Énoncé A →
Traduisez en anglais cette phrase de l'article sur le fonds de relance européen : « Dommage, car le plan de relance constitue un jalon important dans l'histoire européenne. »

Texte à lire →
▼
UE Next Gen prend du retard à cause d'un veto
Le budget à long terme (2021-2027) européen était soumis à l'approbation du Conseil européen hier. Un accord plus important que jamais, vu qu'à ce budget de 1 050 milliards d'euros est adossé le fonds de relance européen de 750 milliards d'euros. Ce fonds a vu le jour en juillet après d'intenses négociations au cours desquelles il a surtout fallu convaincre les pays dits "frugaux", parmi lesquels les Pays-Bas. À l'époque, il était déjà clair que la mise en place de l'instrument Next Generation EU n'aurait rien d'une sinécure. Nous en avons eu la preuve hier. Dommage, car le plan de relance constitue un jalon important dans l'histoire européenne.
▲
Données fournies →
▼
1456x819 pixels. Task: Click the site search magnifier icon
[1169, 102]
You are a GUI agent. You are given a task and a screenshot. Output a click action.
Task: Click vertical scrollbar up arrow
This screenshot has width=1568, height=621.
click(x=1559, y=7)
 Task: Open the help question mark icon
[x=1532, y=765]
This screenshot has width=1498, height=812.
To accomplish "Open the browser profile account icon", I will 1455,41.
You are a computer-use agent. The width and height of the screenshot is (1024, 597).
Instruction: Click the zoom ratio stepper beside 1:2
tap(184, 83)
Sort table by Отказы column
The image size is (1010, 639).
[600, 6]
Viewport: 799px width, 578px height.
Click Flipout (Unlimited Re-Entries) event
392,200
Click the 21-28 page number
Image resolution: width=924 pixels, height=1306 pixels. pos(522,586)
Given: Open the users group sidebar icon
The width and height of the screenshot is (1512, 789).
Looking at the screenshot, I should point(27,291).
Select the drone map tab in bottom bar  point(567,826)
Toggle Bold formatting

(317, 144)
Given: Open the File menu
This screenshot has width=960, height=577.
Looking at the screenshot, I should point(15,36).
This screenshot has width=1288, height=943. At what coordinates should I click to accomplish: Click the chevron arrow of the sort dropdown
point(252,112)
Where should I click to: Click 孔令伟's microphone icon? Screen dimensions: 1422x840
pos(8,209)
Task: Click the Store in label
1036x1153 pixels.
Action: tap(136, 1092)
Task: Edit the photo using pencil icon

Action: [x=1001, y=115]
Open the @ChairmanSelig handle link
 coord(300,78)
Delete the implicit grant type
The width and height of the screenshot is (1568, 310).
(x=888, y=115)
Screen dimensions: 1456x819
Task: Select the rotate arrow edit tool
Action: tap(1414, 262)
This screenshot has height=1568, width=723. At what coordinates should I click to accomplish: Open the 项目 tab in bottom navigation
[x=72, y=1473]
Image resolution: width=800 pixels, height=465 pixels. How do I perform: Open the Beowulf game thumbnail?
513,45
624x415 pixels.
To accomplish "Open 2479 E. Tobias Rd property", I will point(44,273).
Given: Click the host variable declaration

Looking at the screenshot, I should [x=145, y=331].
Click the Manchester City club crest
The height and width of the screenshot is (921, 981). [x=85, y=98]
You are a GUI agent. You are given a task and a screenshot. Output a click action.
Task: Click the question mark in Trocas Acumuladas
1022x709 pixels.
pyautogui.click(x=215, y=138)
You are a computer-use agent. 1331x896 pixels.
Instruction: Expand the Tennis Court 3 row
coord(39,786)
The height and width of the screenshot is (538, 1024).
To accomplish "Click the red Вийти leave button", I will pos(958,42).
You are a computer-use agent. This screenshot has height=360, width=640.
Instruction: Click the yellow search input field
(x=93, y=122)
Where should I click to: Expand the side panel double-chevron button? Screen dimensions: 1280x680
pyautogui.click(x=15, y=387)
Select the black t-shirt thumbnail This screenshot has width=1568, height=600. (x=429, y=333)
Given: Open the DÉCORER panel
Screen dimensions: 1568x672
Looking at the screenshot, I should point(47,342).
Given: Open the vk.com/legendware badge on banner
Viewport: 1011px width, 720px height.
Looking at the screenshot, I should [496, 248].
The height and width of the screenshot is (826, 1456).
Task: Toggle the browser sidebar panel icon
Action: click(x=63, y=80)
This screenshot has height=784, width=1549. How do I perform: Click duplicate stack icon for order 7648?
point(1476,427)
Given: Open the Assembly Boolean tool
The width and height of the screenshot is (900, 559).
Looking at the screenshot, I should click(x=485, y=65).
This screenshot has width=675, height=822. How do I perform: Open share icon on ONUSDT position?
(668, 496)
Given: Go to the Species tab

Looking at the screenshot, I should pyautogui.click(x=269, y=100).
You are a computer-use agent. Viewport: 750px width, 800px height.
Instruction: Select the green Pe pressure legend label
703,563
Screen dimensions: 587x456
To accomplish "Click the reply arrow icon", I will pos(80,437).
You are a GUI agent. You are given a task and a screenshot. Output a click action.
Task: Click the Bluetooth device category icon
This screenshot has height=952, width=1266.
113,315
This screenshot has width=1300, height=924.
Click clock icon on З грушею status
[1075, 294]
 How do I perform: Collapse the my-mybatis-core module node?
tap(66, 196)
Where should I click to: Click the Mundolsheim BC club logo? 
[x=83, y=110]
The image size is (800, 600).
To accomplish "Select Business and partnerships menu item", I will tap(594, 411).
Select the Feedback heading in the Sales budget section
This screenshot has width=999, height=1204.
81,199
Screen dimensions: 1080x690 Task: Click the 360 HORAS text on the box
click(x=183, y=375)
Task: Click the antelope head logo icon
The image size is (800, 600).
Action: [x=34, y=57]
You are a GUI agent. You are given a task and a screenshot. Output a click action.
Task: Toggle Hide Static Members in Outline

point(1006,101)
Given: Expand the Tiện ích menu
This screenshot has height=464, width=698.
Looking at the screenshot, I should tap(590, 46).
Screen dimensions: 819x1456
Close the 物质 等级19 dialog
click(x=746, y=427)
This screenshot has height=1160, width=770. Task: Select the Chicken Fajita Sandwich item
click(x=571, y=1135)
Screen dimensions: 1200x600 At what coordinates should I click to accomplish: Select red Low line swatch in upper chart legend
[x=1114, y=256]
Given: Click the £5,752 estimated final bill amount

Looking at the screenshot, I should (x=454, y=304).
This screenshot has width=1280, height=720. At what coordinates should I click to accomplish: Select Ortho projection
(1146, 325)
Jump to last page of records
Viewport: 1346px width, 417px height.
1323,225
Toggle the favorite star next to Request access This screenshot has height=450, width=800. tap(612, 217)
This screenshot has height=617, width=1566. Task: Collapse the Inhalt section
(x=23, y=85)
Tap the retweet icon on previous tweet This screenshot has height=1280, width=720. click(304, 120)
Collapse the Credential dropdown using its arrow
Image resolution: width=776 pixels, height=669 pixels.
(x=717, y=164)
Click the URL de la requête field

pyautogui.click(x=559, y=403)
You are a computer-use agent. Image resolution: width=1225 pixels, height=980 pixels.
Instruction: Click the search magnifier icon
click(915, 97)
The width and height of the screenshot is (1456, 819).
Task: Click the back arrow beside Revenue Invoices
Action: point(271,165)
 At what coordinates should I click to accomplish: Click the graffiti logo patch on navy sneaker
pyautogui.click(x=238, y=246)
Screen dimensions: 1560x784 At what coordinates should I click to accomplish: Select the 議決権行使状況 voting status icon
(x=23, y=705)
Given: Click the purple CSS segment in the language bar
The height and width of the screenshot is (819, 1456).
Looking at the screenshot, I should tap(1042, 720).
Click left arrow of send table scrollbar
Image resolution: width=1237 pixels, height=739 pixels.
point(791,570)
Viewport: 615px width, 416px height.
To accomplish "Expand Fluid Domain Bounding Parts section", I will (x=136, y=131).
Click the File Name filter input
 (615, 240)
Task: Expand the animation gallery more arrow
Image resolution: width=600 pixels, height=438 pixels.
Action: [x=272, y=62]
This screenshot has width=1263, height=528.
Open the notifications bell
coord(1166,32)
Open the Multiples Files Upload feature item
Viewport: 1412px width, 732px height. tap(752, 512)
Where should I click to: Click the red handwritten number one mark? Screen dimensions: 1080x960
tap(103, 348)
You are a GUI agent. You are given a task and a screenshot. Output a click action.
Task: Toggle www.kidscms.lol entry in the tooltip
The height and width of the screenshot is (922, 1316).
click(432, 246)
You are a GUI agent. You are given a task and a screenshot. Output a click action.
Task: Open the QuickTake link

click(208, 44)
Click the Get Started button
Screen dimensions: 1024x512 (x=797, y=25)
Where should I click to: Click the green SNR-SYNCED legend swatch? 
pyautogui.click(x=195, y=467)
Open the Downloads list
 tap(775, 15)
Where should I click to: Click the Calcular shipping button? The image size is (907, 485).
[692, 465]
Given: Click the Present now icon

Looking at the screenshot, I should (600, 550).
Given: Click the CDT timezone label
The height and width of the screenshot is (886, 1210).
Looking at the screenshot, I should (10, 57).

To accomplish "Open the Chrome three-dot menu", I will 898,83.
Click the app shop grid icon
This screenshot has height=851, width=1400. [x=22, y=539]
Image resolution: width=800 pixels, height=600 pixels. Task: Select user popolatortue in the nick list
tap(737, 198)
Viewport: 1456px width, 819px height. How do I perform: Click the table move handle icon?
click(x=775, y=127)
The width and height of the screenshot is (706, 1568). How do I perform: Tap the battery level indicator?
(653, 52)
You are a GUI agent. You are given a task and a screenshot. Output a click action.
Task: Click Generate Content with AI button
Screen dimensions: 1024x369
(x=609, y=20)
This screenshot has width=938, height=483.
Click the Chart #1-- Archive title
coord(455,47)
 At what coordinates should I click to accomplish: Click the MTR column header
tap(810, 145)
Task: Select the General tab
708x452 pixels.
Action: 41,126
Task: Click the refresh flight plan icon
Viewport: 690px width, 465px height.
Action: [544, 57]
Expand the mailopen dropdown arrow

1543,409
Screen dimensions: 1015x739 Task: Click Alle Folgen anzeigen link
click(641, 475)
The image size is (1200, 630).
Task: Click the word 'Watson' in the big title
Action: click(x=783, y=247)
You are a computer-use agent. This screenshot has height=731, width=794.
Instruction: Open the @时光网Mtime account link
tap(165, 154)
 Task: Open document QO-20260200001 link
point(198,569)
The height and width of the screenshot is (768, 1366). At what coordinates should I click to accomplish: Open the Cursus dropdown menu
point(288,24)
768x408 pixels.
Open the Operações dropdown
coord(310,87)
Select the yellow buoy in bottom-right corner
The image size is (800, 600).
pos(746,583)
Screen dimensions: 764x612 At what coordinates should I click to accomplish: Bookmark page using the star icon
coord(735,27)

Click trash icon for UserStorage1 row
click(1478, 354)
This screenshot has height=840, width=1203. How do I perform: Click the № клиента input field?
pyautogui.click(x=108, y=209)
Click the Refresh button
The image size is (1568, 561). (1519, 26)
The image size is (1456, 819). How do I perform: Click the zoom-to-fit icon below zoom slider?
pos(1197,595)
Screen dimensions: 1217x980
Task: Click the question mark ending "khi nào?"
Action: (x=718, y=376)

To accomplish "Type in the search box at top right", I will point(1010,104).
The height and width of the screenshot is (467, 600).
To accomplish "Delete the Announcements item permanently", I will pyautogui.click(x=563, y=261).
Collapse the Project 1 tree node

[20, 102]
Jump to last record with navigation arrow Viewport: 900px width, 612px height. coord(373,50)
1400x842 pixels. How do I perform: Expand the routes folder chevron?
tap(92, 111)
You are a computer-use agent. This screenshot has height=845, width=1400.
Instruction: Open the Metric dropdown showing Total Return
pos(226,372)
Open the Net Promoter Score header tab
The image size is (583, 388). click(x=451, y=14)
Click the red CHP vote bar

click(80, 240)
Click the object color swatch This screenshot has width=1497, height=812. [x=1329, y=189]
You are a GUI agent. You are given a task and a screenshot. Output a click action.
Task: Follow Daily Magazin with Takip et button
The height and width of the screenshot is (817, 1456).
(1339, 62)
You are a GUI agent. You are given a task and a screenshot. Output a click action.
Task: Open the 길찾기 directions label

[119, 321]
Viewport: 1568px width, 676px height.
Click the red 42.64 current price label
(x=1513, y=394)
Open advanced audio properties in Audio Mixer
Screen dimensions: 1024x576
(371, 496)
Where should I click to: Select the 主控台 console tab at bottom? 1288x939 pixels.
▲
Énoncé B →
Recopiez à l'identique les lignes du listing, depuis celle qui contient « 768x408 pixels. » jusqu'à celle qui contient « pyautogui.click(x=108, y=209) », ces deux lignes comprises.

Réponse attendue A →
A pity, because the recovery plan is an important milestone in European history.

Réponse attendue B →
768x408 pixels.
Open the Operações dropdown
coord(310,87)
Select the yellow buoy in bottom-right corner
The image size is (800, 600).
pos(746,583)
Screen dimensions: 764x612 At what coordinates should I click to accomplish: Bookmark page using the star icon
coord(735,27)

Click trash icon for UserStorage1 row
click(1478, 354)
This screenshot has height=840, width=1203. How do I perform: Click the № клиента input field?
pyautogui.click(x=108, y=209)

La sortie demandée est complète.